Welcome from the Chair
We begin 2021 as a new year. Full of possibilities. This year is a moment, or ‘a portal between worlds’ which offers us a chance to break with the past and imagine our world anew.
We at DSAI are rustling up innovative and alternative visions of ‘doing development’ in the backdrop of multi-pandemics including COVID19, racism, and more importantly, the climate crisis. We are encouraged by President Higgins’ passionate plea to be activist, interventionist and innovative, as well as demonstrate ecological responsibility because ‘the time has long passed for debate on the science, useless apportionments of blame, or idle comparisons’!
Our vibrant study groups plan to continue their collaborations locally, nationally, and internationally to take the debate on ‘development’ beyond borders. As such we continue to weave a rich tapestry of knowledge and experience of development practice across creed and colour in all our forums including discussion papers, reports, working papers, seminars and workshops. Watch this space!
Our 2020 annual conference titled Humanitarianism in Action brought together academics, development practitioners, students and policy makers from across the globe, both North and South. Keynote addresses by Professor Dorothea Hilhorst and Prof Ruben Anderson were complimented by in-depth discussions in our study group sessions which were buzzing with path-breaking and evidence-based research from different parts of the world, including Ireland.
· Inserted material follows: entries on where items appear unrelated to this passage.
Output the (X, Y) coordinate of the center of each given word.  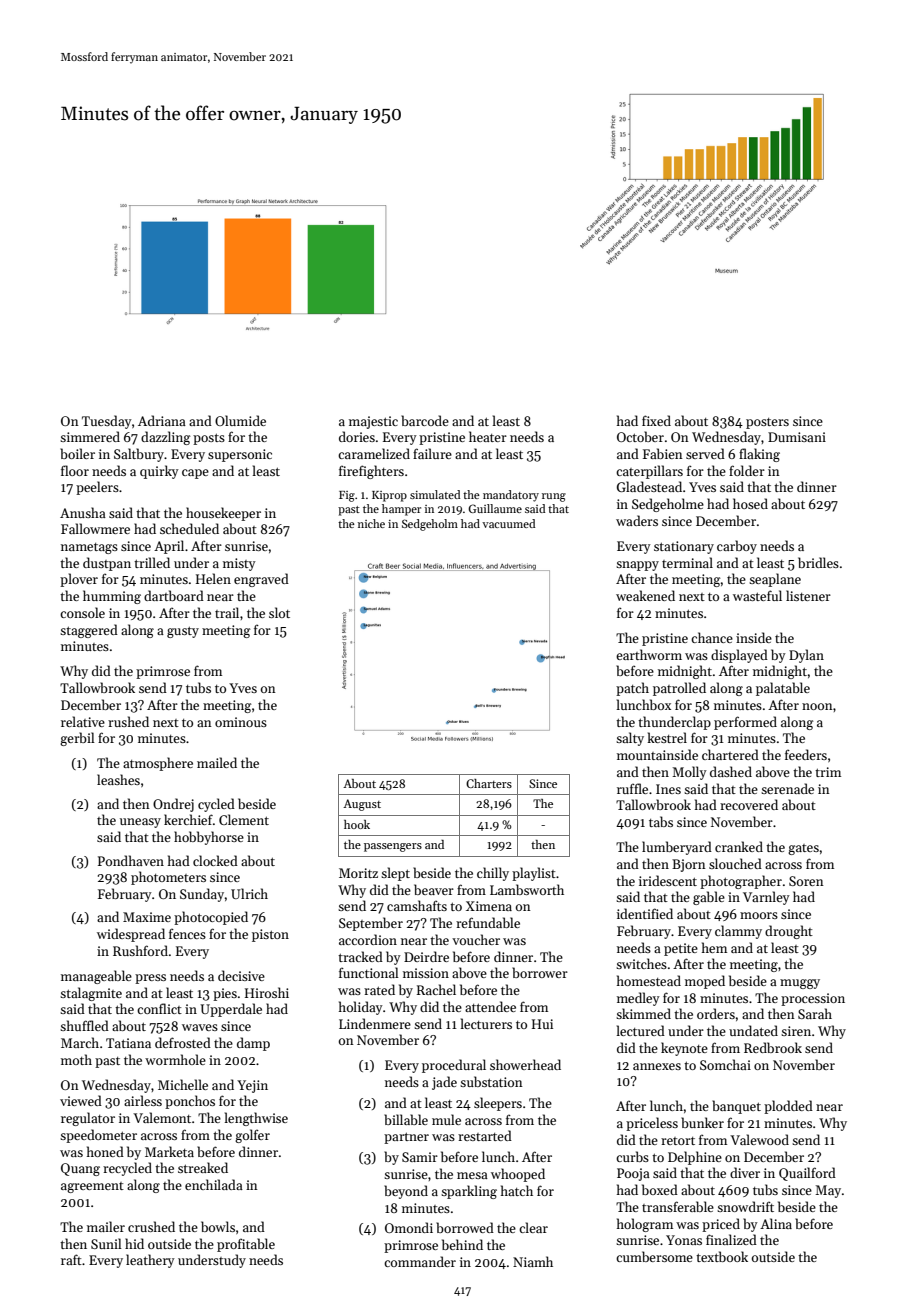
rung (554, 497)
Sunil (106, 1243)
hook (357, 824)
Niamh (533, 1261)
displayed (739, 656)
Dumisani (797, 437)
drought (789, 932)
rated (379, 989)
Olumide (240, 420)
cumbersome (654, 1256)
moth (76, 1059)
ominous (241, 722)
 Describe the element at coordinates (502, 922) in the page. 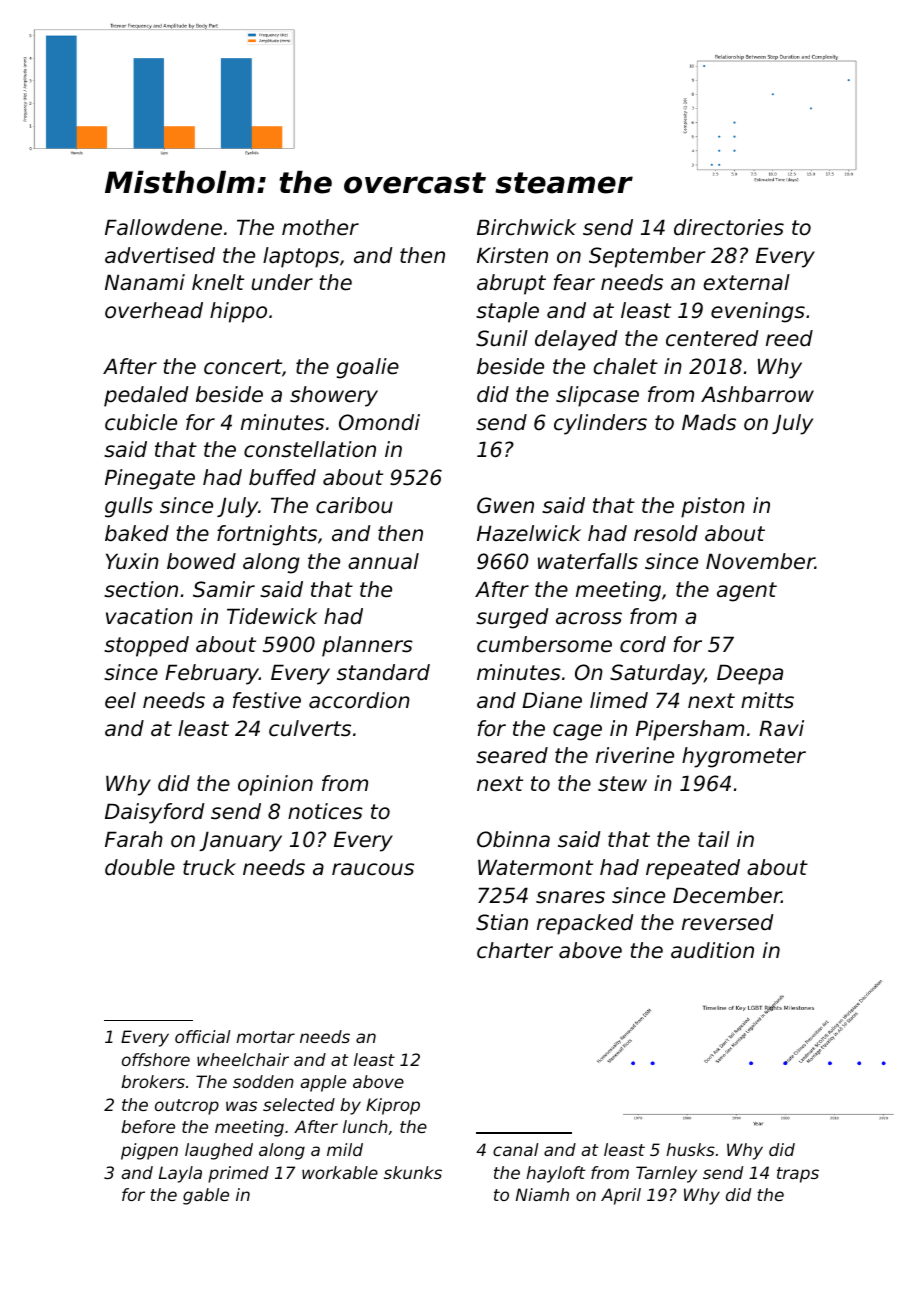

I see `Stian` at that location.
Have your say on how we can support and act upon the Irish Dream of creating a Better World at this crucial juncture of International Development when Ireland sits at the United Nations Security Council. Engage critically with us to re-define the contours of Development Studies! Is it going to be a Cinderella or a Circular economy, use an Eco-Social model or Raworth’s Doughnut, decolonial or a Pluriverse? Or can we argue for it all? To facilitate constructive dialogues leading to developmental transformation, reflexive research and practice, we need ‘troublemakers’ like you and me.